“Good People” is receiving such blanket national theatrical coverage that Lindsay-Abaire, 43, says he can’t hope to see all of the productions. It’s an enviable position for a mid-career dramatist who won a Pulitzer Prize for his previous Broadway work, the 2006 “Rabbit Hole,” and will receive royalties this year, many times over.
And still, for all the value in first-rate theater that “Good People” stands for, this example of copycat programming raises some questions about the creative health of the regional theater movement. For a decentralized performing art form that needs to maintain strong community bonds, is lock-step play selection an encouraging trend? “Good People,” after all, is not the only play of recent Broadway vintage suddenly showing up on the marquees of major nonprofit theaters all at once. Several other plays that ran on Broadway in the past few years, including “Clybourne Park,” “Other Desert Cities,” “The Mountaintop” and “Time Stands Still” are also being produced by 10 or more companies around the United States in the 2012-13 season.
In fact, according to the Theatre Communications Group, the trade organization for America’s nonprofit theaters, nine of the 11 most-produced plays this season opened on Broadway over the past four years. Only “The Whipping Man” (from off-Broadway) and “A Raisin in the Sun” (from 1959) don’t have newly minted Broadway pedigrees.
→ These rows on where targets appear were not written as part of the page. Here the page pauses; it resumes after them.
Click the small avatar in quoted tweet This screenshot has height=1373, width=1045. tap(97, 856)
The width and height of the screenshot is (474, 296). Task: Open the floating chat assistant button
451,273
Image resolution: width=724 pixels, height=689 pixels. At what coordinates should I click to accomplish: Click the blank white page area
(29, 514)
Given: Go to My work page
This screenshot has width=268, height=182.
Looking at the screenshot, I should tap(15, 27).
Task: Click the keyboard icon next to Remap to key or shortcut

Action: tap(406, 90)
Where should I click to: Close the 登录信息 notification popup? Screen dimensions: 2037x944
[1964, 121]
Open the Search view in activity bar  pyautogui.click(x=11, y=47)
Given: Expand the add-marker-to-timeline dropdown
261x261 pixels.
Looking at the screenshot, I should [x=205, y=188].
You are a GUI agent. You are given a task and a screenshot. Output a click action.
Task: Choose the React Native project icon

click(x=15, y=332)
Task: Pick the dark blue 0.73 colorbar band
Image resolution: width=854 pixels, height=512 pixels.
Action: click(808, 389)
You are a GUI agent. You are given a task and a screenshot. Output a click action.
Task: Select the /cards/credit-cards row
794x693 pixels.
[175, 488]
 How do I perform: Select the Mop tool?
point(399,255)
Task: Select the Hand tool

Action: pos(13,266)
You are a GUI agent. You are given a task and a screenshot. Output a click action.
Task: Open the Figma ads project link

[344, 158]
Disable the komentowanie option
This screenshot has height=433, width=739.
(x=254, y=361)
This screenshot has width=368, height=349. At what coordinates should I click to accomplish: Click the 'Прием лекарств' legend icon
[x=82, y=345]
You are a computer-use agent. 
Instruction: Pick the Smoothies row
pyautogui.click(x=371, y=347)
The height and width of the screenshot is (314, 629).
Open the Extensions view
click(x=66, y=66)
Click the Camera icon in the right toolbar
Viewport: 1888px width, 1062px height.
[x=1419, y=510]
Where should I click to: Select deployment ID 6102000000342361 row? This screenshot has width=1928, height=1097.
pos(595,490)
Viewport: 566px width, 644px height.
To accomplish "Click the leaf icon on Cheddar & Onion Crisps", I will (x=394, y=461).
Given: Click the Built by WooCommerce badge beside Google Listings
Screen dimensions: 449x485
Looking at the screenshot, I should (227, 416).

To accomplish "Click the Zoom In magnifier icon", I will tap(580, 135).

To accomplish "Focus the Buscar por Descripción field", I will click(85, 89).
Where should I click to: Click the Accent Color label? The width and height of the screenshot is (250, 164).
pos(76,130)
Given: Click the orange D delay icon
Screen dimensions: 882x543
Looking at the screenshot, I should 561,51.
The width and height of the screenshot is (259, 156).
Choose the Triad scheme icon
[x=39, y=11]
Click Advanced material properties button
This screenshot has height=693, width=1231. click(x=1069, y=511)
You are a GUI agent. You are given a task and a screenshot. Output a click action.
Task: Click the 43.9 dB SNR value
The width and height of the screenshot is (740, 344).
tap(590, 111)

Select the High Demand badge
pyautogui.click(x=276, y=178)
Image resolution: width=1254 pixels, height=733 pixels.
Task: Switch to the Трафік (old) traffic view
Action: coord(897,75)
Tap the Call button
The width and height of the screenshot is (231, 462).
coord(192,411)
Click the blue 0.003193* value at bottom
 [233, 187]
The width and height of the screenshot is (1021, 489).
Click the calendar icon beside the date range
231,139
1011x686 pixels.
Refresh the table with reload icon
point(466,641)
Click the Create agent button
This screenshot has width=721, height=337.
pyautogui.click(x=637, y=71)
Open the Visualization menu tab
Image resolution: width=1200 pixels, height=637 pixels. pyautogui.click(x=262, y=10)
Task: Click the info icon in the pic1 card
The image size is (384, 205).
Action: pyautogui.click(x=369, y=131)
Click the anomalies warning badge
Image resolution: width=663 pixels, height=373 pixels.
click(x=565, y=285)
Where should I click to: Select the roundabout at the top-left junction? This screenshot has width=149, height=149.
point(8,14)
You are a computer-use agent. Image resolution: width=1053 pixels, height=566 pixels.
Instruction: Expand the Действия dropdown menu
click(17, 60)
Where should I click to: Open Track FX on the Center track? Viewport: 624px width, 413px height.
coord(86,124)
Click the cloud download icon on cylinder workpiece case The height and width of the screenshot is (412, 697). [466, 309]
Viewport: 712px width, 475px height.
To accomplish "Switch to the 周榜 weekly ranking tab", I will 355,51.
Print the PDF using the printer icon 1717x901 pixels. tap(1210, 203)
In Washington, performances began on Wednesday at Studio Theatre of one of those 11, Stephen Adly Guirgis’s “The Motherf---er With the Hat,” which ran two years ago on Broadway. In March, Arena is host to Katori Hall’s “The Mountaintop,” a commercial success during a 117-performance stand on Broadway that ended in January 2012. And in April, Jon Robin Baitz’s “Other Desert Cities” settles in at Arena, following a seven-month Broadway run that ended last June.
There’s no shame in offering accomplished works to audiences in cities that otherwise would not see them. (And what would the most-produced list look like, after all, if these works weren’t on it?) In the past, when straight drama was a more front-and-center cultural force in American life, commercial producers might have sent these plays on national tours, with some or all of their original Broadway casts. With the rare exception of a piece such as “War Horse,” plays are deemed too financially risky for tours these days. Still, the duplication of offerings is not what you’d call a point of pride. Some artistic directors at theaters whose identities are forged by unique choices of plays express a bit of embarrassment at what appears to be play selections made in a mind cloud.